Spectral solver for Cauchy problems in polar coordinates using discrete Hankel transforms

TL;DR

This paper presents a spectral solver based on Fourier-Bessel transforms for efficiently solving Cauchy problems with Laplacians in polar coordinates, validated on wave and fluid flow equations.

Contribution

The paper introduces a novel spectral method combining FFTs and discrete Hankel transforms for polar coordinate problems, with detailed error analysis and applications to linear and nonlinear PDEs.

Findings

Achieves spectral accuracy with exponential convergence in ideal cases.

Demonstrates effectiveness on wave, Poiseuille flow, and Bose-Einstein condensate equations.

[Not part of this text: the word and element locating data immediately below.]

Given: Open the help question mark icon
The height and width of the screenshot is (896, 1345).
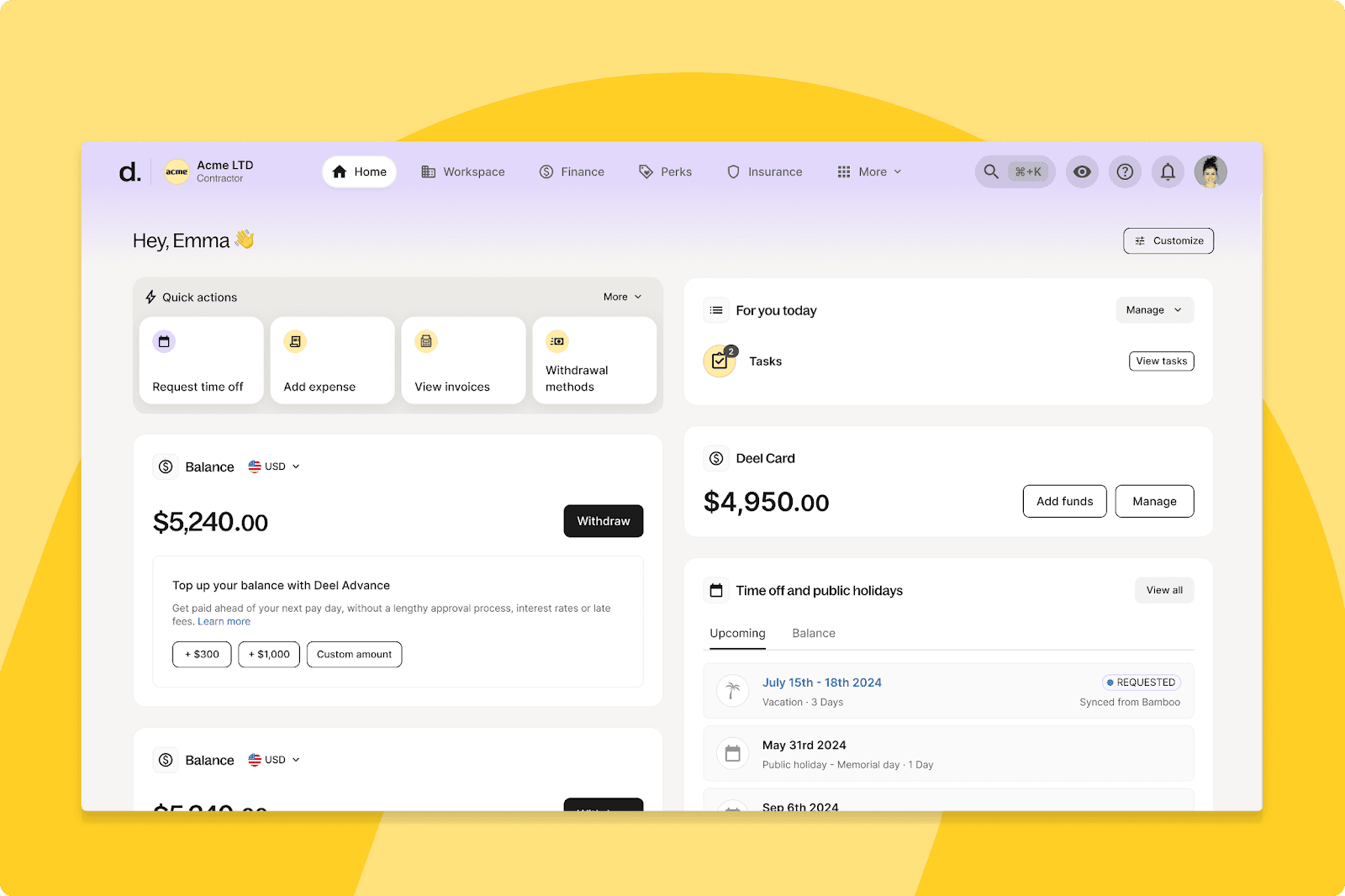Looking at the screenshot, I should coord(1125,172).
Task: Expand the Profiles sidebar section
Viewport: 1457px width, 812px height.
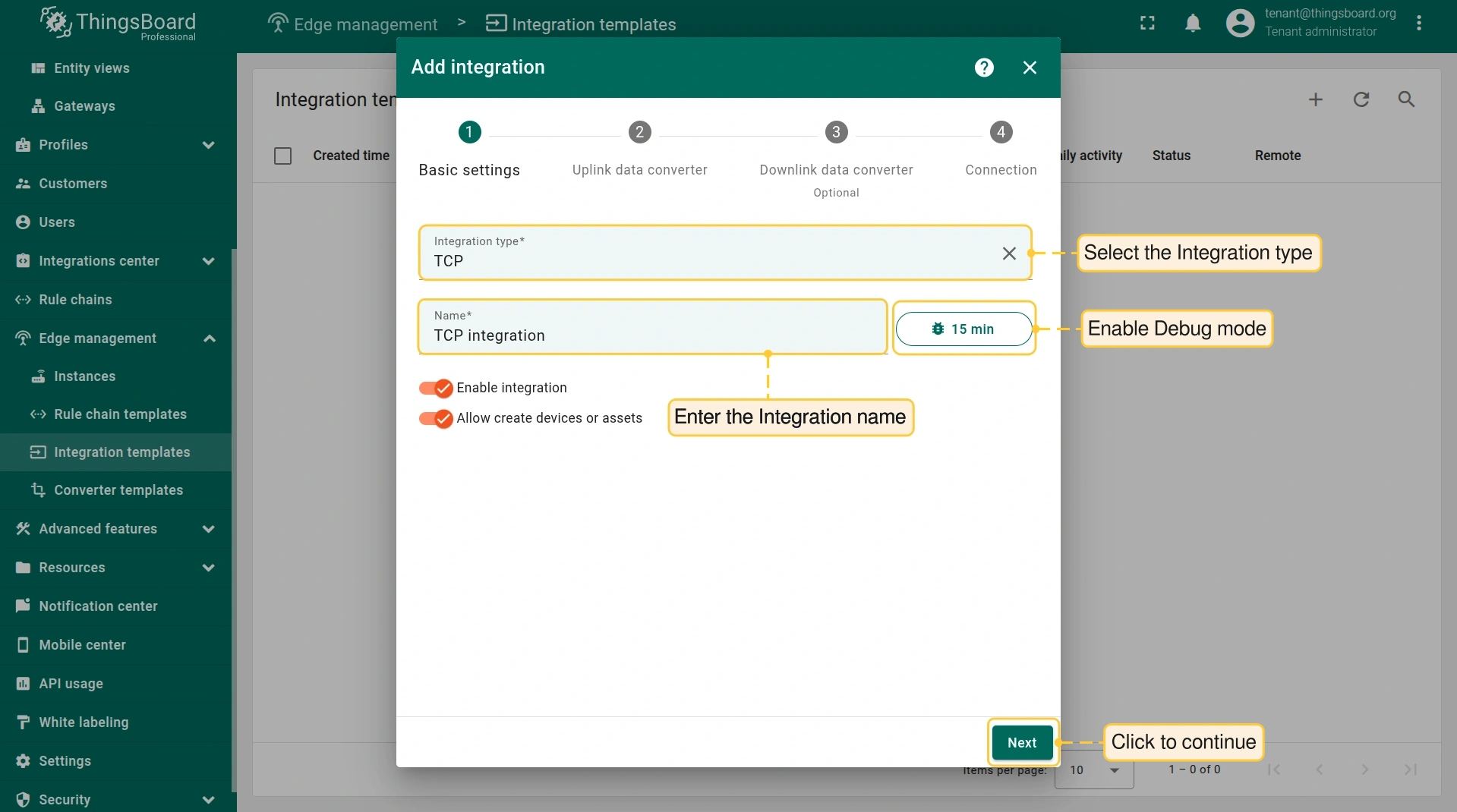Action: (208, 145)
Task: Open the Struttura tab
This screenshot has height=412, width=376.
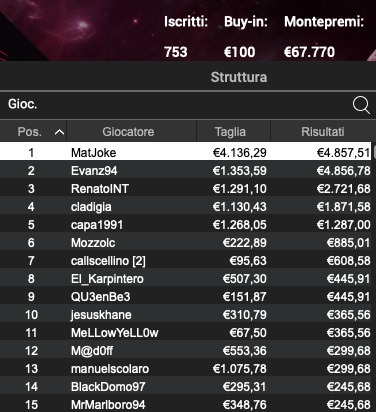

Provides complexity analysis and boundary error bounds for the method.

Abstract

We introduce a Fourier-Bessel-based spectral solver for Cauchy problems featuring Laplacians in polar coordinates under homogeneous Dirichlet boundary conditions. We use FFTs in the azimuthal direction to isolate angular modes, then perform discrete Hankel transform (DHT) on each mode along the radial direction to obtain spectral coefficients. The two transforms are connected via numerical and cardinal interpolations. We analyze the boundary-dependent error bound of DHT; the worst case is $\sim N^{-3/2}$, which governs the method, and the best $\sim e^{-N}$, which then the numerical interpolation governs. The complexity is $O[N^3]$. Taking advantage of Bessel functions being the eigenfunctions of the Laplacian operator, we solve linear equations for all times. For non-linear equations, we use a time-splitting method to integrate the solutions. We show examples and validate the method on the two-dimensional wave equation, which is linear, and on two non-linear problems: a time-dependent Poiseuille flow and the flow of a Bose-Einstein condensate on a disk.